▶ RECORDS PROVIDED:
+--

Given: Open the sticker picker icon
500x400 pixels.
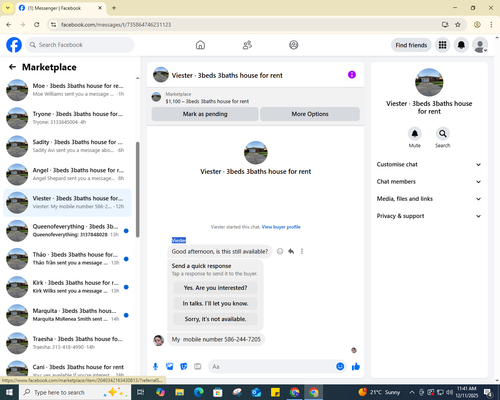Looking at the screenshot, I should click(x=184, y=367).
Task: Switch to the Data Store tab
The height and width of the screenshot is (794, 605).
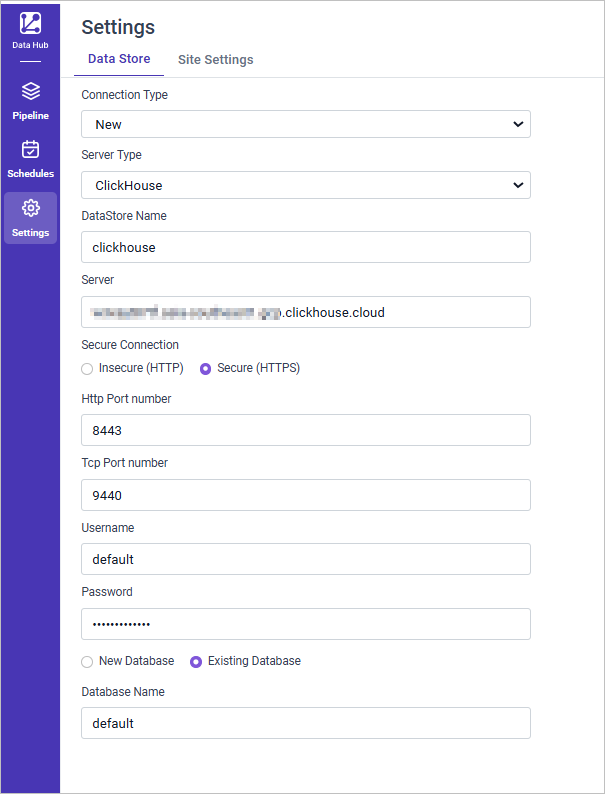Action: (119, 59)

+--

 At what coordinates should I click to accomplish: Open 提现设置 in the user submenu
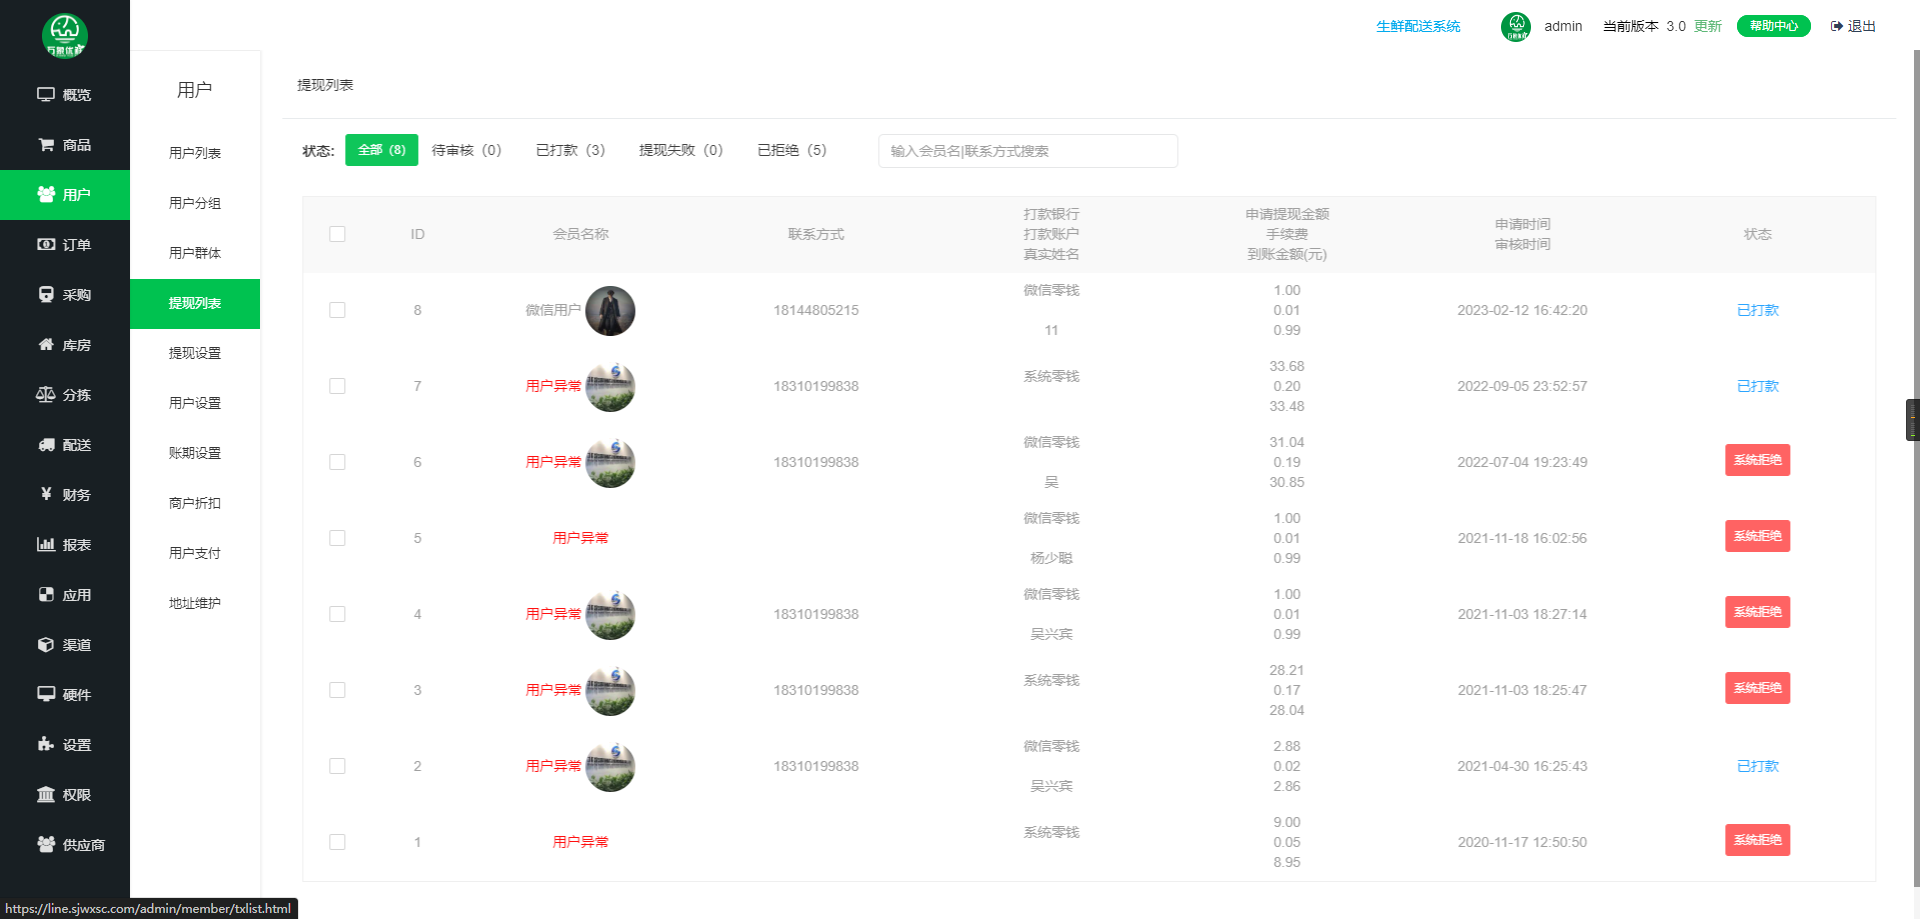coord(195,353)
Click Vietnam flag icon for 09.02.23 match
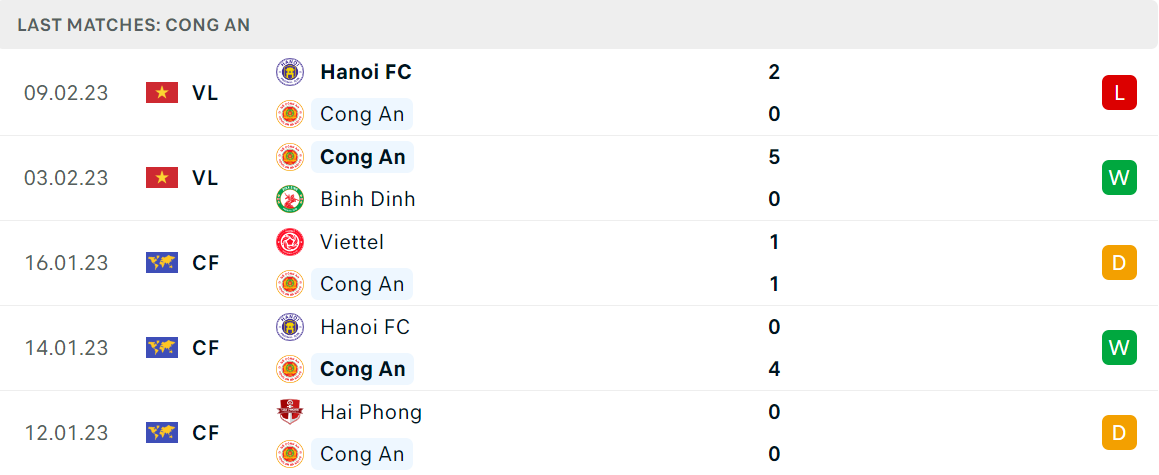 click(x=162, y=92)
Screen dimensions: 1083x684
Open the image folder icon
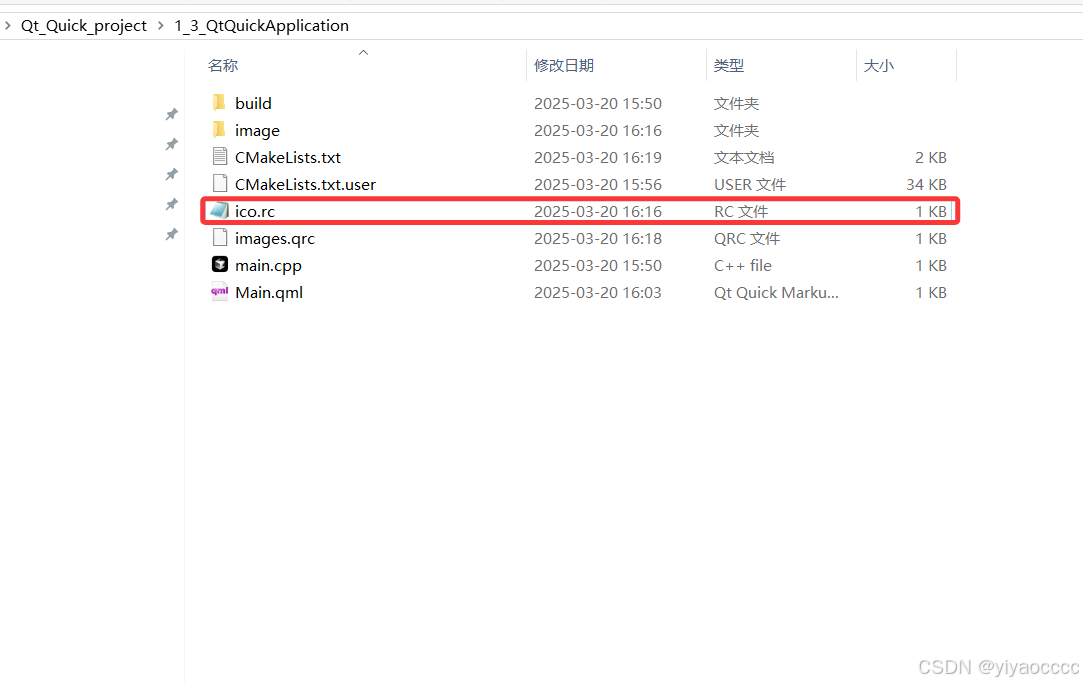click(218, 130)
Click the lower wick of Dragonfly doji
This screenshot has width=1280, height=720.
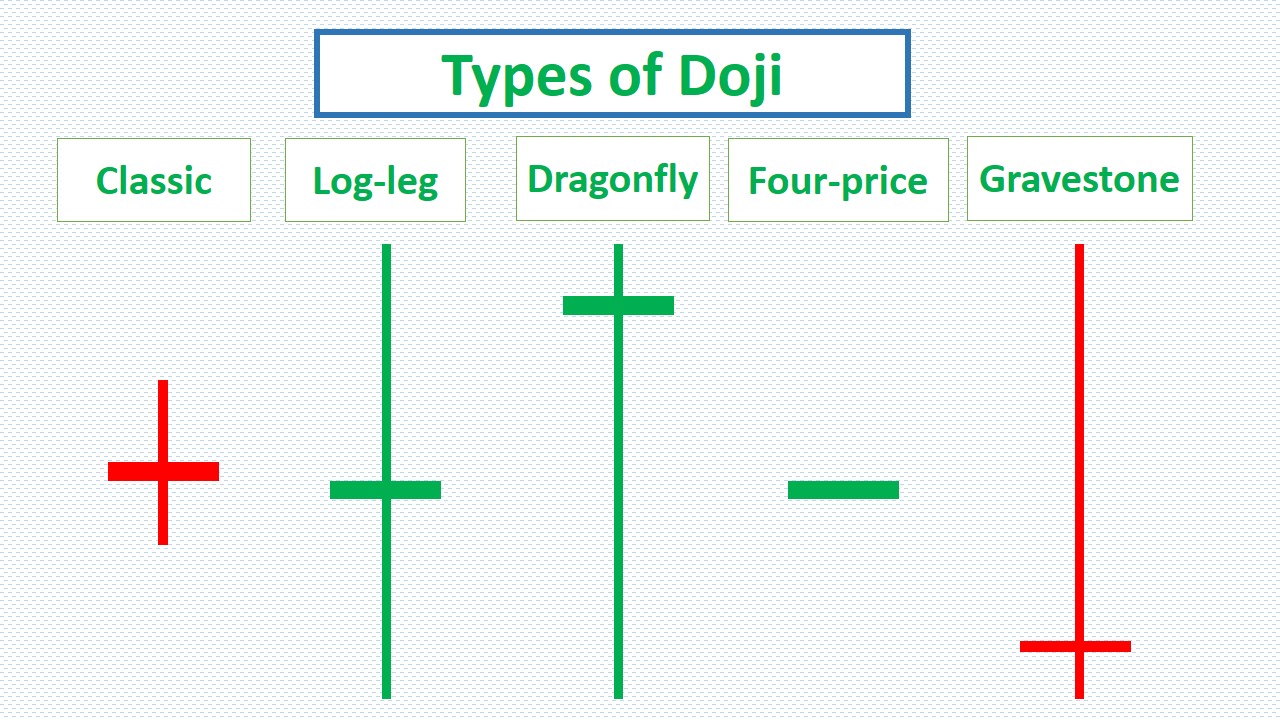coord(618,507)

+--

▶ EXERCISE BRIEF: Using the records above, print exactly the lines between the ones containing "At what coordinates" and "Click the lower wick of Dragonfly doji", inclusive, and nothing else; no pictures.

▶ ANSWER SECTION:
 At what coordinates should I click to accomplish: Open 提现设置 in the user submenu
coord(195,353)
Click Vietnam flag icon for 09.02.23 match
 click(x=162, y=92)
Screen dimensions: 1083x684
Open the image folder icon
click(218, 130)
Click the lower wick of Dragonfly doji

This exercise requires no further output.